A Message from the Tatra: Geographical Information Systems and Remote Sensing in Mountain Environmental Research, edited by Wojciech Widacki, Andrzej Bytnerowicz and Allen Riebau. Kraków, Poland: Jagiellonian University Press, 2004. 233 pp. €20.00. ISBN 83-233-1843-3.
This book presents an edited selection of papers from the Environ-Mount conference, held in 2002—the year designated by the United Nations General Assembly as the International Year of Mountains in order to “elevate human understanding of mountains and their place, both cultural and ecological, in the life of nations.” The conference took place in Zakopane, a historic and picturesque village on the Polish side of the Tatra mountains, organized by the Jagiellonian University and other European and international organizations sharing an interest in geographic information systems (GIS), remote sensing, cartography, forestry and, above all, mountains.

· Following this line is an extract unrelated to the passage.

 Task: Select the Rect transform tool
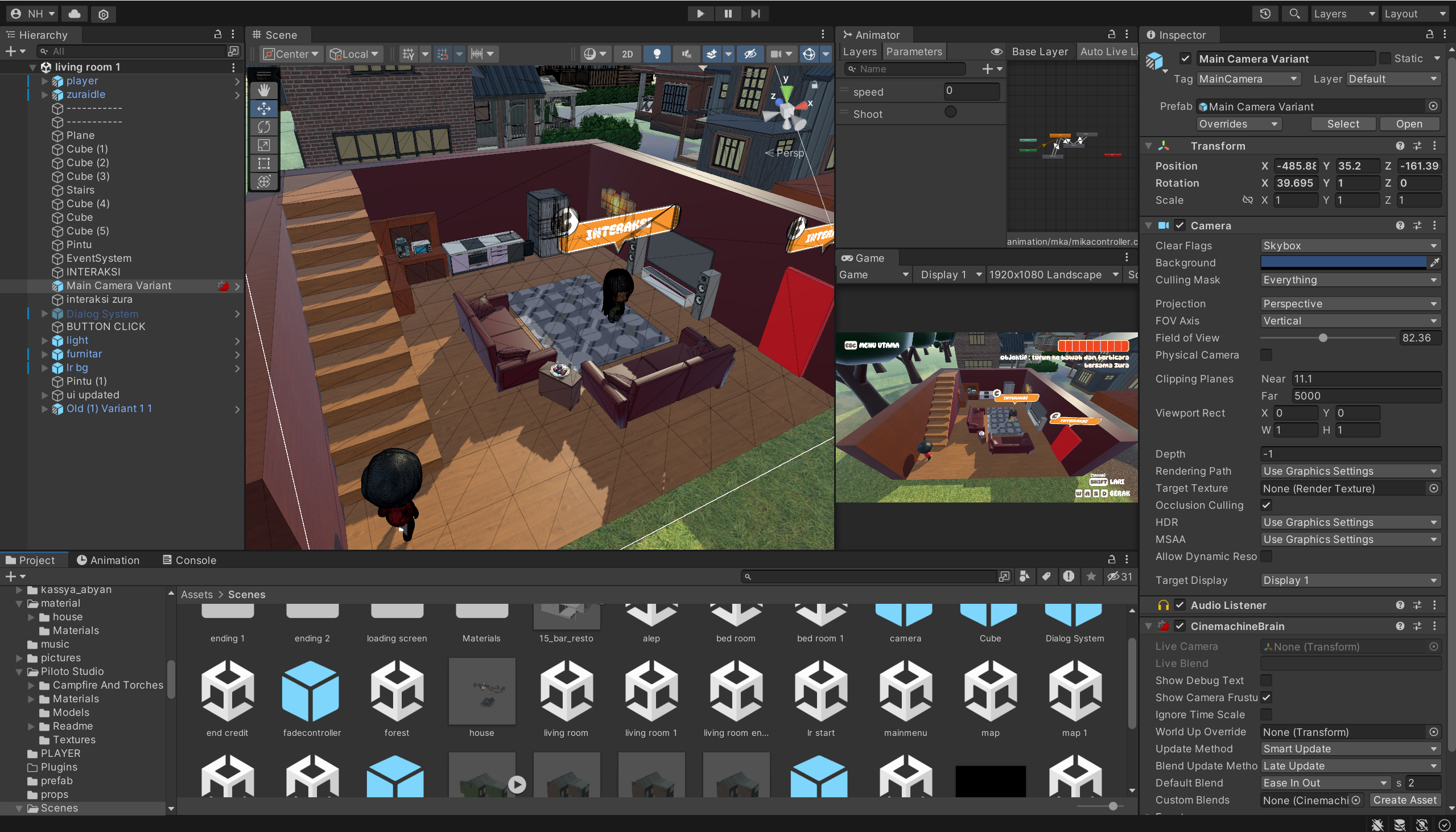pyautogui.click(x=263, y=163)
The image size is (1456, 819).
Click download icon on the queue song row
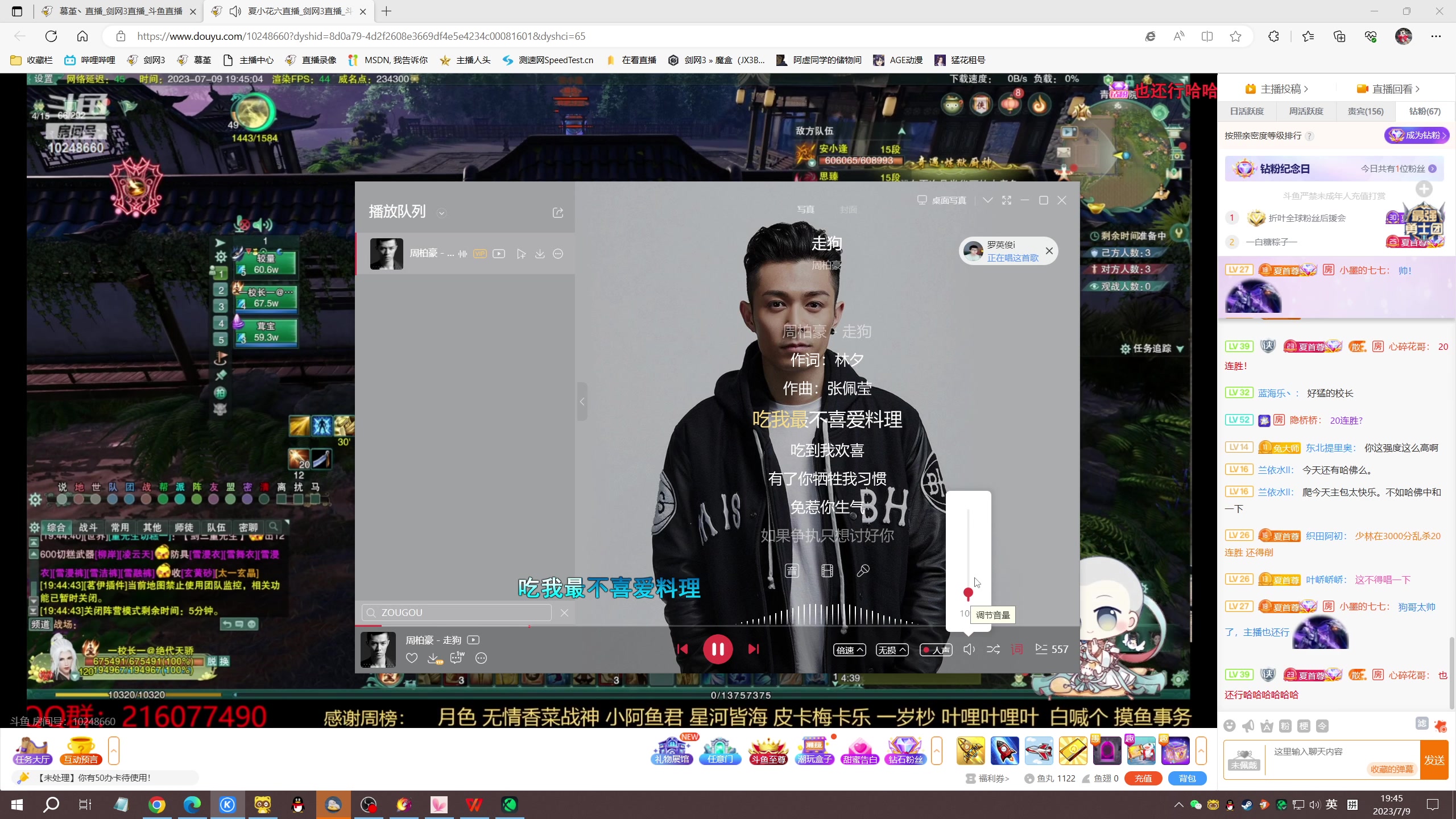coord(540,254)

As reflected in the contents of the book, the conference addressed various environmental topics—air quality, photogrammetry, geostatistics and ozone distribution, education, forestry and landscape management, modeling landslide hazards, land cover mapping and classification, and visualization—within the overall mountain theme, being based on research in various European ranges (with 5 papers on the Tatra), the Appalachians, Rocky Mountains, and the Himalaya. The 15 main papers are introduced in a short preface written by the editors that both informs and entertains. The book makes effective use of color throughout.

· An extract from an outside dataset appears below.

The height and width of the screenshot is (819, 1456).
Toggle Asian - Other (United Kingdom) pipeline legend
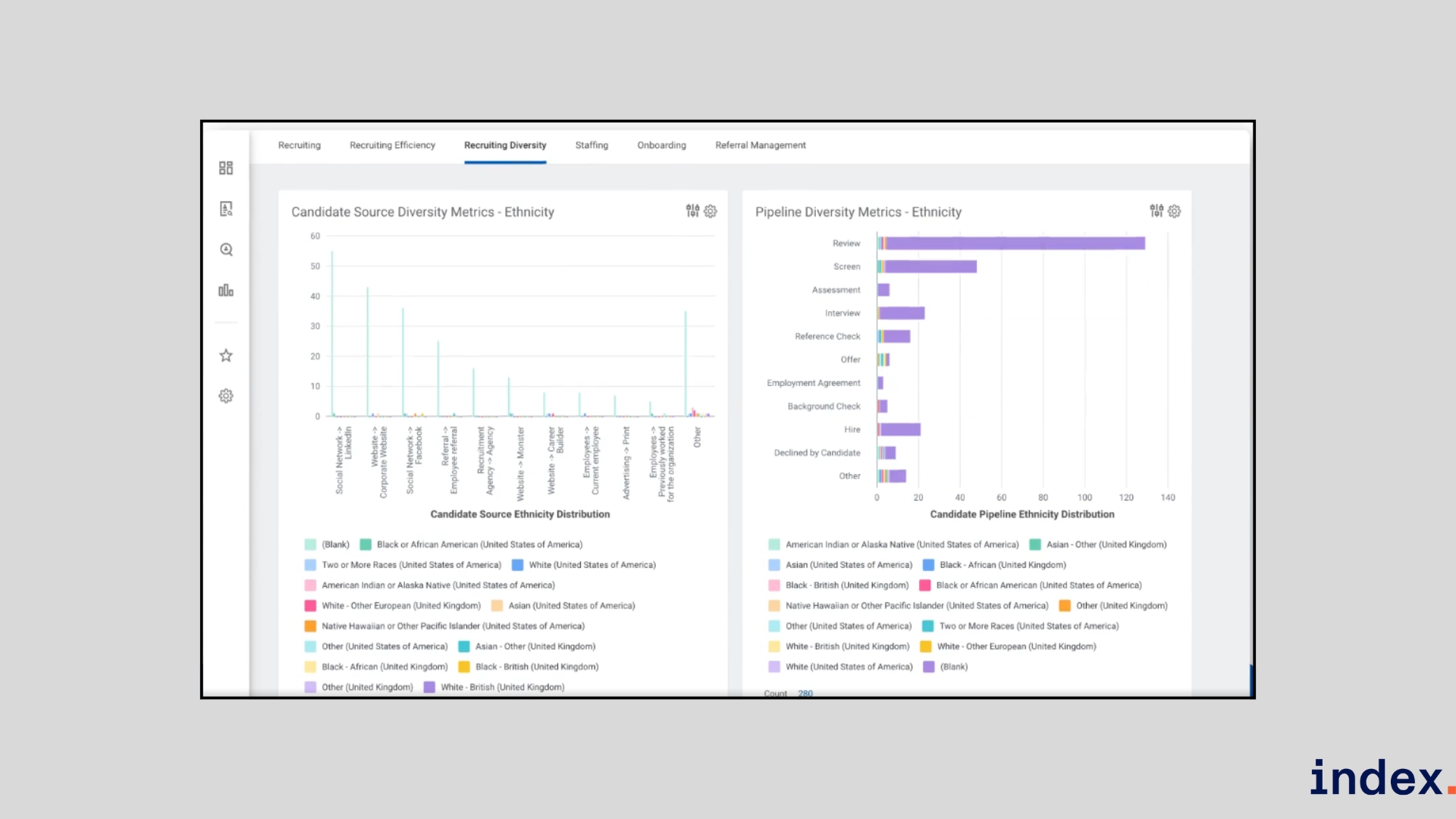[1035, 544]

This said, I struggle for innovative and interesting ways to review the book's main contents. It is exactly what you would expect from a selection of conference papers. They have a common theme—in this case mountains and GIS and remote sensing—but, aside from that, there is little else to hold them together. They are of a high enough quality to appear in a refereed journal, and if I were to single out a couple for direct praise I would venture those by Allen Riebau on managing alpine air quality and by Pece Gorsevski, Paul Gessler, and Piotr Jankowski on prediction of landslide hazard using fuzzy k-means and Bayes Theorem. The inclusion of 2 papers on geostatistics and ozone distribution seems a little odd, and I wonder to what extent they could have been merged.
I would not rush out and buy this book; rather it is one I would borrow from the reference library. There are better books on mountain GIS, such as Price and Heywood (1994), but this is now a little out of date. The current volume could serve as a useful appendix by adding more up-to-date research. So, in short, this is where I'll put my review copy: on the shelf next to Price and Heywood's book.